Provided records -
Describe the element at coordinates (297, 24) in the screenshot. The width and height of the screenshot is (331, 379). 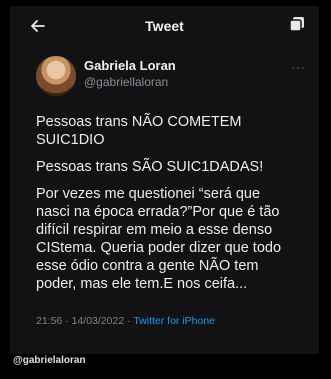
I see `layers-icon` at that location.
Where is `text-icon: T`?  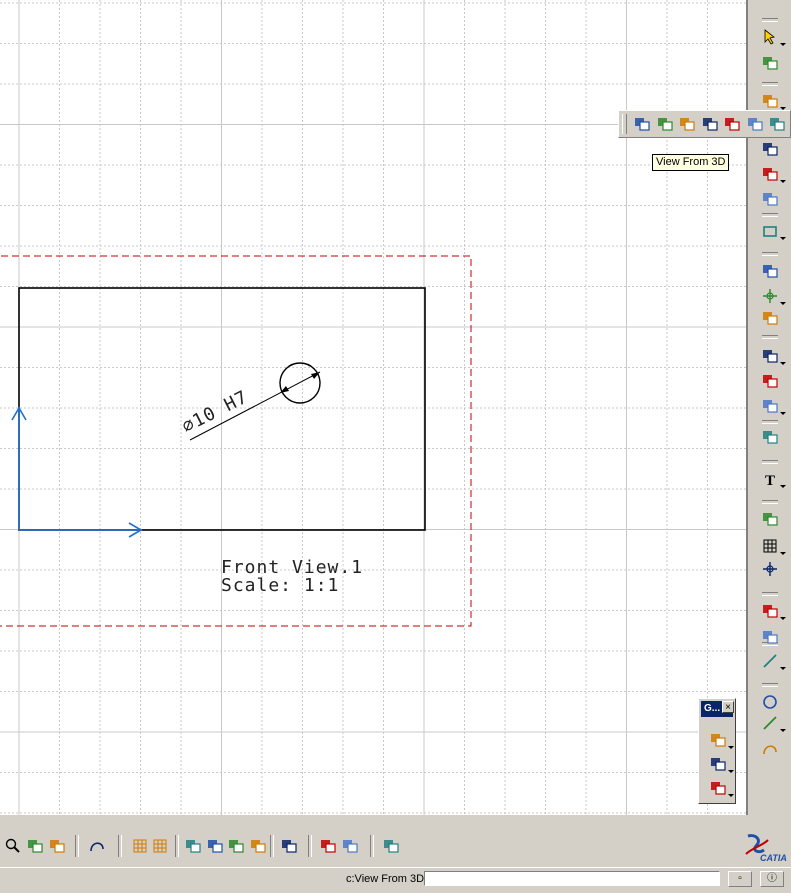
text-icon: T is located at coordinates (773, 479).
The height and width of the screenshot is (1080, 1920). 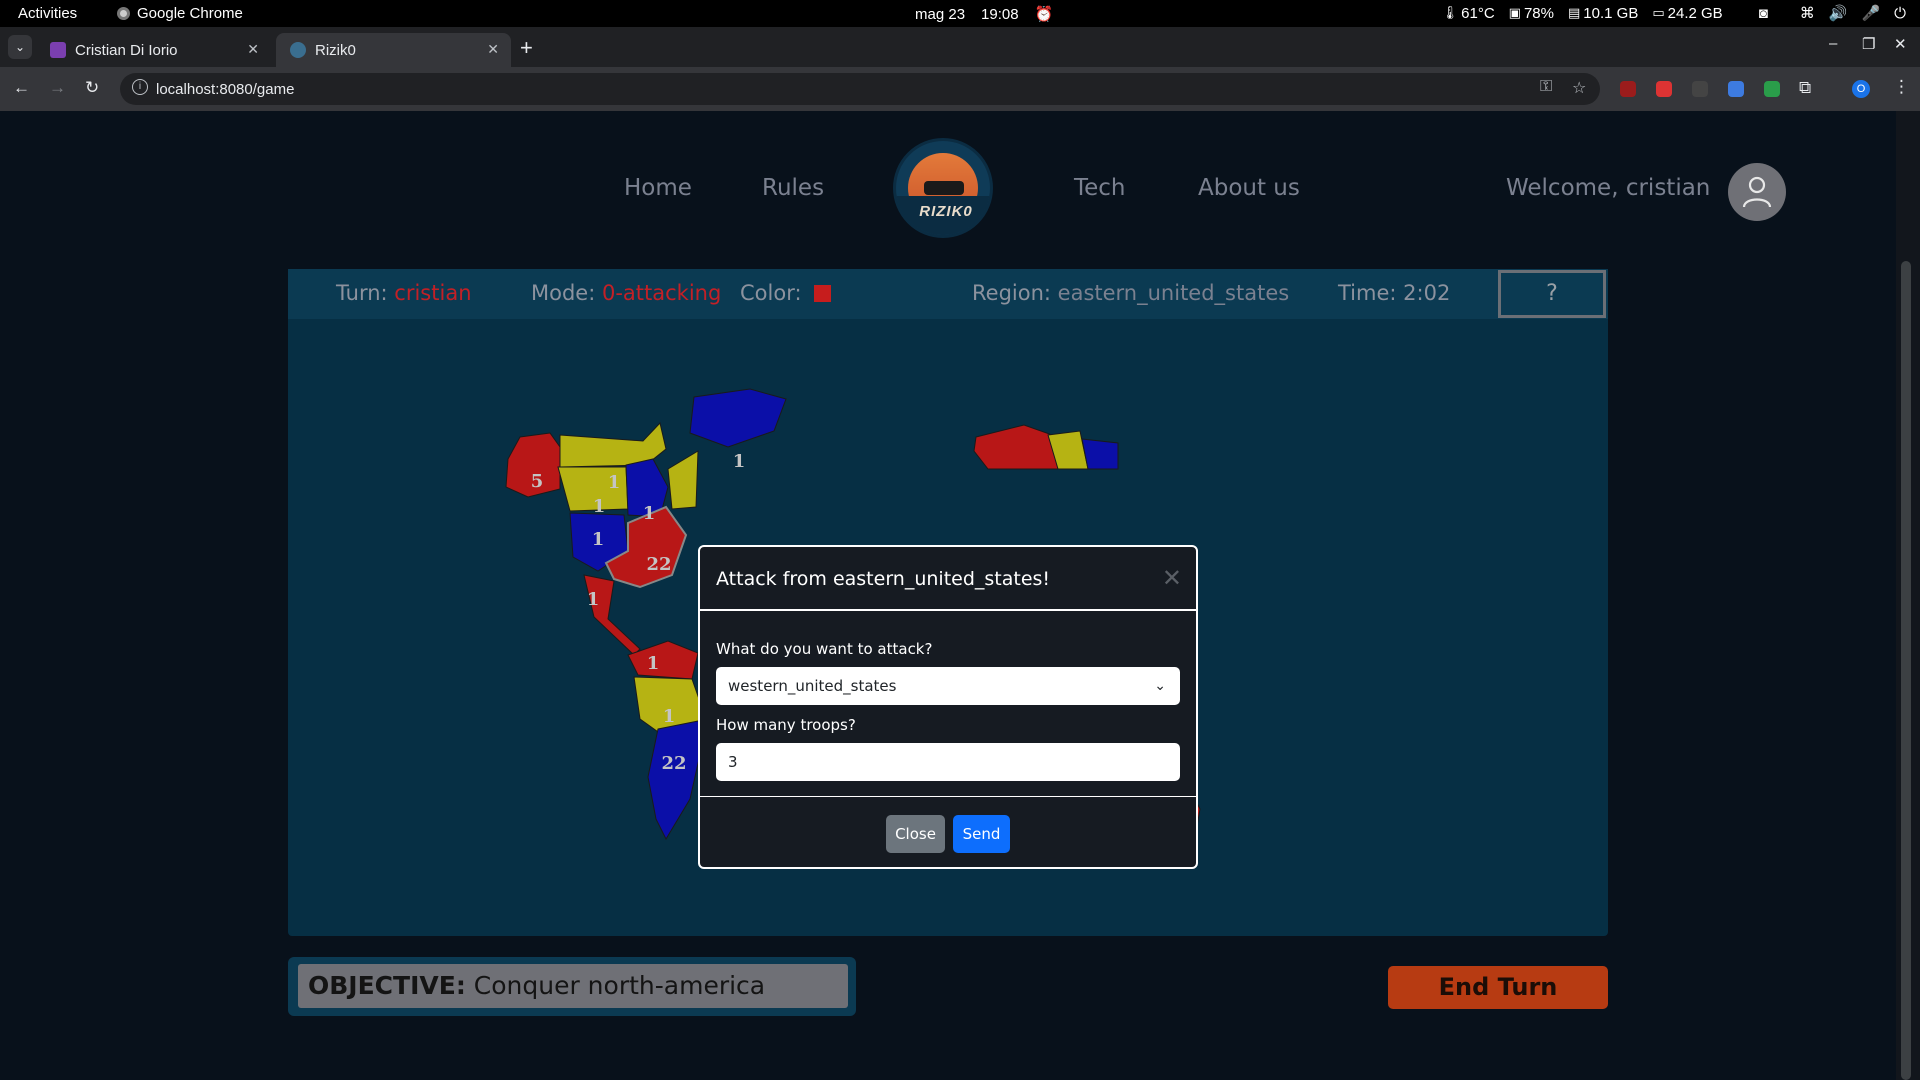 What do you see at coordinates (612, 615) in the screenshot?
I see `region-central-america` at bounding box center [612, 615].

Work to be completed -
Put everything from the start of the data down to the line containing "text-icon: T is", both ends included, into a Markdown table with the columns Row and Content, numbering each line and skipping blank ones. Leave the pictures out.

Response area -
| Row | Content |
|---|---|
| 1 | Describe the element at coordinates (297, 24) in the screenshot. The width and height of the screenshot is (331, 379).  |
| 2 | I see `layers-icon` at that location. |
| 3 | Where is `text-icon: T`?   |
| 4 | text-icon: T is located at coordinates (773, 479). |